Fox have found our chicken coop and they've been taking them out in broad daylight, one by one. A neighbor alerted us to the dead chicken in their yard and fox in the driveway. Fox on the prowl. The egg count is down and now we know why. We wonder how long it's been going on, From a flock of one hundred, you could lose a few and not realize it. We close up the coop at night once the birds are all inside. They are safe at night. But daytime is killing time. Now we know.
The fox slip through the poultry fence like eels through sea grass. Nothing can stop them except a ten gauge, a keen eye and a steady finger.The loaded gun sits by the back door, though I don't like it there. We guard the poultry fence towards dusk when the chickens are still outside foraging. We watch the field, the woods, the fencerow.

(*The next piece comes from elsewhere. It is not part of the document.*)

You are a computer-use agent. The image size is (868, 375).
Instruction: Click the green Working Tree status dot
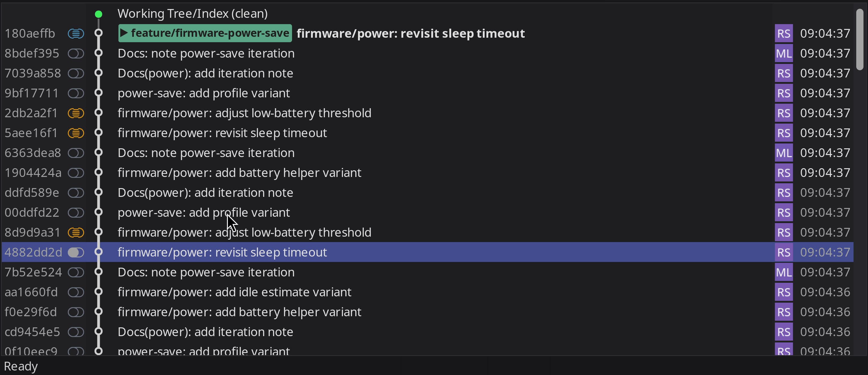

We can't go to town, or down the road to dinner, can't weed the asparagus or trellis the tomatoes. Here they come across the open field, bolder than fox should be. There one goes out of range at a brisk trot with a chicken in its mouth, disappearing into the woods. Feathers on the ground. Carnage in the fencerow. Buzzards overhead, cleaning up after the fox.
We mull the fate of the birds we've raised, nurtured through winter with heat lamps to ward off the frigid wind, and now move around on open pasture, water and pamper for the eggs they give us. They are just now beginning to reach their peak egg production. All the hard work through winter was just beginning to pay off.